There are bestselling authors and there are popular intellectuals, household names, influencers and other voguish individuals. Names that everyone talks about, faces that everybody knows. Even those who don’t know wouldn’t admit not to know. Names that might come and go, but as they come, and stay for a while, they shape the conversation, and, if they stay long enough, have the potential to shape the culture at large.

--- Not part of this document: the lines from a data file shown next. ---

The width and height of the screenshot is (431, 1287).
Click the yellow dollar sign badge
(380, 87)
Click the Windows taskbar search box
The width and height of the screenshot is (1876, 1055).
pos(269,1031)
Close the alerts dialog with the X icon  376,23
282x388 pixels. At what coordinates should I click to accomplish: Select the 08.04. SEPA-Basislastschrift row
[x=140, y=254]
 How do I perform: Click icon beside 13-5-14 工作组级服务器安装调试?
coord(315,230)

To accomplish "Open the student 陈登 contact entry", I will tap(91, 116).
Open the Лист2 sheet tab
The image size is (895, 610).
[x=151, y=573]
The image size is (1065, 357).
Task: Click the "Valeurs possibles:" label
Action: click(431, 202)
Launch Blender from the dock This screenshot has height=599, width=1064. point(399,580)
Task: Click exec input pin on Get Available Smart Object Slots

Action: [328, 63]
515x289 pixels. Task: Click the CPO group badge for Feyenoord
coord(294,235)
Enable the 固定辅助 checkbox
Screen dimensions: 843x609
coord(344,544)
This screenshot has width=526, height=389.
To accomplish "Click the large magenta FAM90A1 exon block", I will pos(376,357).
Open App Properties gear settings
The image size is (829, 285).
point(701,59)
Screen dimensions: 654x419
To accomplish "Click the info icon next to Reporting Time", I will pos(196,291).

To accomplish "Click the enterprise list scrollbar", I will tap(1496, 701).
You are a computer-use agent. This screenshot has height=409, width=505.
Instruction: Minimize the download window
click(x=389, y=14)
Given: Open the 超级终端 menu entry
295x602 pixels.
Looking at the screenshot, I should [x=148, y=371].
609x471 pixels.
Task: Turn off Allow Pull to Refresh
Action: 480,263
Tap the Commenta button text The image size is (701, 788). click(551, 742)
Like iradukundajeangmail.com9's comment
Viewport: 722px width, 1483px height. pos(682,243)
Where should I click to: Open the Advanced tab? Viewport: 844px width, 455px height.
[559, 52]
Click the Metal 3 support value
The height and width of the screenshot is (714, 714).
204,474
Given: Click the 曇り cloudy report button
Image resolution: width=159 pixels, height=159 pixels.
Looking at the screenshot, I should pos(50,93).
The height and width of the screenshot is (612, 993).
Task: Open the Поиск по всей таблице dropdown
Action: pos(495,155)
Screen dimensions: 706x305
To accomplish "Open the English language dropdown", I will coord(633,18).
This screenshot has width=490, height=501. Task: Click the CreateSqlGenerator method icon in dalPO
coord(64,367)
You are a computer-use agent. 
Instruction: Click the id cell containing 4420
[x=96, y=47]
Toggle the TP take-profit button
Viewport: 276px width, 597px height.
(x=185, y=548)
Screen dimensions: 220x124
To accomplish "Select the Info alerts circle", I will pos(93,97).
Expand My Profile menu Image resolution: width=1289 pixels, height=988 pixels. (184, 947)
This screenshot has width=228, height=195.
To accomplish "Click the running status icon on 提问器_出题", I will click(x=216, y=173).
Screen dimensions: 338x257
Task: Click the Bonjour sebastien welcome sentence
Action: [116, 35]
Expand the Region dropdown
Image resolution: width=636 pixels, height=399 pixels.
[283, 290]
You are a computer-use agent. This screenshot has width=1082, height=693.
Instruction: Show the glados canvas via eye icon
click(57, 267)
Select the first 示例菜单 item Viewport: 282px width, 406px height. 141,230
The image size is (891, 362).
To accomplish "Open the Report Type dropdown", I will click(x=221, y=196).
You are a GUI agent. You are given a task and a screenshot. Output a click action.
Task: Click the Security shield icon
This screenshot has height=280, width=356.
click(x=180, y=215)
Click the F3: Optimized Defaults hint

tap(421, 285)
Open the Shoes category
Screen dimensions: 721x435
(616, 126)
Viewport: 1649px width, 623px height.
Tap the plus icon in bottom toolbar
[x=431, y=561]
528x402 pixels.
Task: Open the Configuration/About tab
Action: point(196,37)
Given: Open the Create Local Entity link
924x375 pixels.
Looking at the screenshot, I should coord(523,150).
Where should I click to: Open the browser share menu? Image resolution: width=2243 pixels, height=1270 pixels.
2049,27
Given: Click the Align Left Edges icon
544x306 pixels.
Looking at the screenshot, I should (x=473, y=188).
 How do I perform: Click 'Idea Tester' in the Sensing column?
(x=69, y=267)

Culturally popular individuals tend to become popular pretty quickly. Every culture needs a meteor shower, figures that cut across like shooting stars, illuminating the scene. In the history of the West, no name was ever more meteoric than Aristotle, and no rise in fame was so sudden, so vigorous, so widespread and so influential than Aristotle’s was in the Middle Ages.
It’s a well-rehearsed story, but let’s rehearse it again. With the fall of imperial Rome and its cultural, economic and educational structures, many works of ancient Greek and Roman philosophers ceased to circulate, slowly falling into oblivion. By the early medieval period (6-10th centuries AD), most of Aristotle’s works were simply absent from the Western market. The litterati of the age knew who Aristotle was, could even find a few of his works in manuscript, but they didn’t care much about it. The Greek philosopher’s traction in European scholarship and science was at a historic low. Then contact with the Muslim world, in Spain and in the Holy Land, changed everything. Unlike the West, the Byzantine and especially Muslim East had preserved Aristotle’s works, many in Arabic translation. And by the 12th century, many Latin scholars began translating them into Latin, bringing Aristotle back into the West.
Aristotle was rediscovered, and, like someone finding a bottle of strong bourbon in a dry county, everyone got really drunk on his ideas. By the 13th century and with the advent of scholasticism, no name was more popular in European schools and universities than Aristotle’s. Most school curricula were updated to include the latest translations of Aristotle’s works, and the philosopher was simply referred to as The Philosopher, philosophus, a name whose plainness concealed Aristotle’s unchallenged domination.
By the mid 13th century, the ecclesiastical authorities were already gauging Aristotle’s disruptive potential and tried to condemn some of his works. But it was too late, the viral philosophus had become too viral to stem. And for several centuries afterwards, no statement in science, philosophy and scholarship could ever avoid a reference to his name.